Consigne de l'exercice:
Pouvez-vous recopier mot pour mot tout ce qui va de la ligne contenant « Select the arrow » jusqu'à celle contenant « pos(158,196) », ces deux lignes comprises ?

---------- Entrées fournies ----------

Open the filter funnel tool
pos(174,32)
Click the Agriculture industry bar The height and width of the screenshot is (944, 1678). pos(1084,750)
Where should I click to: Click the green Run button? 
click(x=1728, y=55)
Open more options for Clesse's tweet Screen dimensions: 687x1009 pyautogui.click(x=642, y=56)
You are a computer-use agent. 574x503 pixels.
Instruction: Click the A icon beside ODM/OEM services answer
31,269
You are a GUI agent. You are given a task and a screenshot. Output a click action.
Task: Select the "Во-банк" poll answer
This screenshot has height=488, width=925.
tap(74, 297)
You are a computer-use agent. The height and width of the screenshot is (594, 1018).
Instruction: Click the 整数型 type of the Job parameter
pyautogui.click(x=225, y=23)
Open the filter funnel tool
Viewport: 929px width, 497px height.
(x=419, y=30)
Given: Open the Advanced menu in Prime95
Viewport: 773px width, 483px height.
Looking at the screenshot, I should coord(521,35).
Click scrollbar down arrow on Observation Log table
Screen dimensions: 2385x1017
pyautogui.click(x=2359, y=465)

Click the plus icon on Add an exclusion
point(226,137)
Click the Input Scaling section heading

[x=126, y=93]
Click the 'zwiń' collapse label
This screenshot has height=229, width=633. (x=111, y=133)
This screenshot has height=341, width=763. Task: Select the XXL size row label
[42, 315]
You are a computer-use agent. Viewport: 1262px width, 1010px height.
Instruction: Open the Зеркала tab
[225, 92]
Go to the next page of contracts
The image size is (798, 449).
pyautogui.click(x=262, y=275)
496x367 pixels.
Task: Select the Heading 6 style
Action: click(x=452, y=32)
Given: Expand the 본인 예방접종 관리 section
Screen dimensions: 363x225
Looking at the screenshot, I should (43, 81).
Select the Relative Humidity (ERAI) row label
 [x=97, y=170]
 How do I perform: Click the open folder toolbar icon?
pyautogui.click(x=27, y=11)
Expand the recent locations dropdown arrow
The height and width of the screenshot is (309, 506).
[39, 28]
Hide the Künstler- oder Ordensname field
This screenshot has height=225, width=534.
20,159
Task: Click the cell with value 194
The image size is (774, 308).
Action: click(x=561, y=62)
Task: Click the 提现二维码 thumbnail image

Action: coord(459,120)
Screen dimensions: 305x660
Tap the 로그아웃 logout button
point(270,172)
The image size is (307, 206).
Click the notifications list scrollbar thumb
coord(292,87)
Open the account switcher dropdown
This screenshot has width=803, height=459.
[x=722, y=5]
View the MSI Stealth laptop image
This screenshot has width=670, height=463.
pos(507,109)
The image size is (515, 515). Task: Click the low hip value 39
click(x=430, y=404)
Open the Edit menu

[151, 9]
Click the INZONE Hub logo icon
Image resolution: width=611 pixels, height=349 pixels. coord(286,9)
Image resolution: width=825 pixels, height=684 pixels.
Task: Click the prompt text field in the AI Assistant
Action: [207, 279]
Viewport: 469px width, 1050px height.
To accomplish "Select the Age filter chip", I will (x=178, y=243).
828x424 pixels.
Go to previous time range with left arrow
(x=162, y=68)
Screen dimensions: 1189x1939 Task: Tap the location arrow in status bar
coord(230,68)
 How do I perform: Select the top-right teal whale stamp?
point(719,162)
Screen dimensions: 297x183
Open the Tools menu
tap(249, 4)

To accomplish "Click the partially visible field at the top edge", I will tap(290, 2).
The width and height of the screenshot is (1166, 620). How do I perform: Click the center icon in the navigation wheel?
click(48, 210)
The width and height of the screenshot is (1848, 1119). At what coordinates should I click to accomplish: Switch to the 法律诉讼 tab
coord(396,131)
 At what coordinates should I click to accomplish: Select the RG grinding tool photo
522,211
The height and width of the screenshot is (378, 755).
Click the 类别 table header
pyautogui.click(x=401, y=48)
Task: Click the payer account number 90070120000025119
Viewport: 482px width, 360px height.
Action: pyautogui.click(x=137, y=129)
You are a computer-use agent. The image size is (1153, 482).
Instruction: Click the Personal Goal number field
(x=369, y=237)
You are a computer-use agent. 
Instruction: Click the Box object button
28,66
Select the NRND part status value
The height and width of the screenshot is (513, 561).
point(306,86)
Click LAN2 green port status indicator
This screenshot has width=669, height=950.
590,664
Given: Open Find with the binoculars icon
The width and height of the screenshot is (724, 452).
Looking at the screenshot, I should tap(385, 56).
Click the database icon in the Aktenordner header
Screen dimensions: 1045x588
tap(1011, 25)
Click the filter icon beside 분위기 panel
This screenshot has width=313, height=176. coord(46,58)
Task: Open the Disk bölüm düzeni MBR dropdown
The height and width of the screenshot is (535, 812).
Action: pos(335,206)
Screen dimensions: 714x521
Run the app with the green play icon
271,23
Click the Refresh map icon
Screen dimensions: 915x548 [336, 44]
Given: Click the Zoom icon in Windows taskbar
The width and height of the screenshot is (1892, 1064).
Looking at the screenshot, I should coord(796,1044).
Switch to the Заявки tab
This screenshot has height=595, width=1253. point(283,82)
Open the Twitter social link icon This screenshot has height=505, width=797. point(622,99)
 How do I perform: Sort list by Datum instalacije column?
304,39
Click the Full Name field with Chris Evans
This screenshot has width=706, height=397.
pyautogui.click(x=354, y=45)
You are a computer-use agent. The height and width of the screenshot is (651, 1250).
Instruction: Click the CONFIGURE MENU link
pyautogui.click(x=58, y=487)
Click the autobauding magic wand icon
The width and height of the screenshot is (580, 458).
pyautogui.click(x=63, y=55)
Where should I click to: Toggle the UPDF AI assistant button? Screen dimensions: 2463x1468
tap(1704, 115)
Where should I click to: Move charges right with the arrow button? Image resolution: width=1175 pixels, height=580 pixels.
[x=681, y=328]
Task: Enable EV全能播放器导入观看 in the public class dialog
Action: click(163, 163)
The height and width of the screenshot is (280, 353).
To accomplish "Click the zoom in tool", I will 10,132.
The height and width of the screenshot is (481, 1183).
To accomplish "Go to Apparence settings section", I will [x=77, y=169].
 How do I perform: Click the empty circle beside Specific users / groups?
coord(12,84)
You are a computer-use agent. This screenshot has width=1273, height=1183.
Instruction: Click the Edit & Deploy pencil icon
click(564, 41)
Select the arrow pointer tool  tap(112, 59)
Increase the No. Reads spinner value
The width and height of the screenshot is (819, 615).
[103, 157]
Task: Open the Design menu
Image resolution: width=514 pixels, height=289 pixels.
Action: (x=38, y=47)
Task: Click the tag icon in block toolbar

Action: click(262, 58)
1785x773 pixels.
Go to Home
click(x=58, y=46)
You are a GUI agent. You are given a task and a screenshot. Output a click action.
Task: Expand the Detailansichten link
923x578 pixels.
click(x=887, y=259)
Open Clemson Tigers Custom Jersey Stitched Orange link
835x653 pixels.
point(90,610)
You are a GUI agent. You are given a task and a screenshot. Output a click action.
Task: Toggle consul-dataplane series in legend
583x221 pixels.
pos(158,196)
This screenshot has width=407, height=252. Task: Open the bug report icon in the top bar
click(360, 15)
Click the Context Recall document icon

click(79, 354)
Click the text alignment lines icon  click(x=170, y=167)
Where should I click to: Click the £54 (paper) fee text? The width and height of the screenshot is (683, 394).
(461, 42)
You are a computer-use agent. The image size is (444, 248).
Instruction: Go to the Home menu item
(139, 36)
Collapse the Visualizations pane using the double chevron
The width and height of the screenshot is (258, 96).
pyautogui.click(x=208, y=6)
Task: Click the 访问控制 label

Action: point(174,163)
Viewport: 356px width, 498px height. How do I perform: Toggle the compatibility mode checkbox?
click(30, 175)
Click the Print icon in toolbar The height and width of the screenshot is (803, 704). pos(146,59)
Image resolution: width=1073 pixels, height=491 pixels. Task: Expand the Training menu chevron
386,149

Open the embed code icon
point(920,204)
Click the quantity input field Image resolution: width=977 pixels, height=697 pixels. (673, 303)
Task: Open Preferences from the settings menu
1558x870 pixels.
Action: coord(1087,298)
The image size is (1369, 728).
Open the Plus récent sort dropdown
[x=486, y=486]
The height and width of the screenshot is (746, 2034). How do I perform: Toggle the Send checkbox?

----------

Corrigé de l'exercice:
Select the arrow pointer tool  tap(112, 59)
Increase the No. Reads spinner value
The width and height of the screenshot is (819, 615).
[103, 157]
Task: Open the Design menu
Image resolution: width=514 pixels, height=289 pixels.
Action: (x=38, y=47)
Task: Click the tag icon in block toolbar

Action: click(262, 58)
1785x773 pixels.
Go to Home
click(x=58, y=46)
You are a GUI agent. You are given a task and a screenshot. Output a click action.
Task: Expand the Detailansichten link
923x578 pixels.
click(x=887, y=259)
Open Clemson Tigers Custom Jersey Stitched Orange link
835x653 pixels.
point(90,610)
You are a GUI agent. You are given a task and a screenshot. Output a click action.
Task: Toggle consul-dataplane series in legend
583x221 pixels.
pos(158,196)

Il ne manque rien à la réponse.